1. Esculetin is the main active ingredient isolated from Artemisia montana (Nakai) Pamp. and Euphorbia lathyris L. The present study investigated the oral bioavailability and pharmacokinetics of esculetin in rats, following intravenous and oral administration.

2. Twenty Sprague-Dawley rats were randomly assigned to receive 10 mg/kg of esculetin either by the intravenous or oral route. Plasma concentrations of esculetin were measured using liquid chromatography-tandem mass spectrometry. Pharmacokinetic parameters were estimated using non-compartmental analysis as well as a compartmental modelling approach using WinNonlin^TM and ADAPT 5 software, respectively.

3. According to non-compartmental analysis, the mean oral bioavailability of esculetin was 19%. Mean ± standard deviation values of esculetin half-life, steady-state volume of distribution and clearance, following intravenous dosing, were 2.08 ± 0.46 h, 1.81 ± 0.52 L/kg and 1.27 ± 0.26 L/h/kg, respectively. As indicated by compartmental modelling, a two-compartment pharmacokinetic model with first-order absorption and elimination rate constants of 0.98 ± 0.18 h⁻¹ and 2.47 ± 0.28 h⁻¹, respectively, sufficiently described the plasma concentration–time curve of esculetin.

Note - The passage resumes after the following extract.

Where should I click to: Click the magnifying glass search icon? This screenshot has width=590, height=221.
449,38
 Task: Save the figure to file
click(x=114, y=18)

4. Improving our understanding of the pharmacokinetic properties of esculetin could help with future development of herbal medicine products with appropriate bioactivity.

摘要

1. Esculetin 是从Artemisia montana (Nakai) Pamp 中分离出来的主要活性成分。和Euphorbia lathyris L。本研究调查了大鼠静脉和口服给药后七叶亭的口服生物利用度和药代动力学。

2. 20 只 Sprague-Dawley 大鼠被随机分配接受 10 mg/kg 的七叶树素，通过静脉内或口服途径。使用液相色谱-串联质谱法测量七叶亭素的血浆浓度。分别使用非房室分析和房室建模方法使用 WinNonlin ^TM和 ADAPT 5 软件估计药代动力学参数。

3. 根据非房室分析，七叶亭的平均口服生物利用度为 19%。静脉给药后七叶亭半衰期、稳态分布容积和清除率的平均值 ± 标准偏差值分别为 2.08 ± 0.46 h、1.81 ± 0.52 L/kg 和 1.27 ± 0.26 L/h/kg。如室模型所示，一级吸收和消除速率常数分别为 0.98 ± 0.18 h ^-1和 2.47 ± 0.28 h ^-1的二室药代动力学模型充分描述了七叶亭的血浆浓度-时间曲线。

4. 提高我们对七叶亭药代动力学特性的理解有助于未来开发具有适当生物活性的草药产品。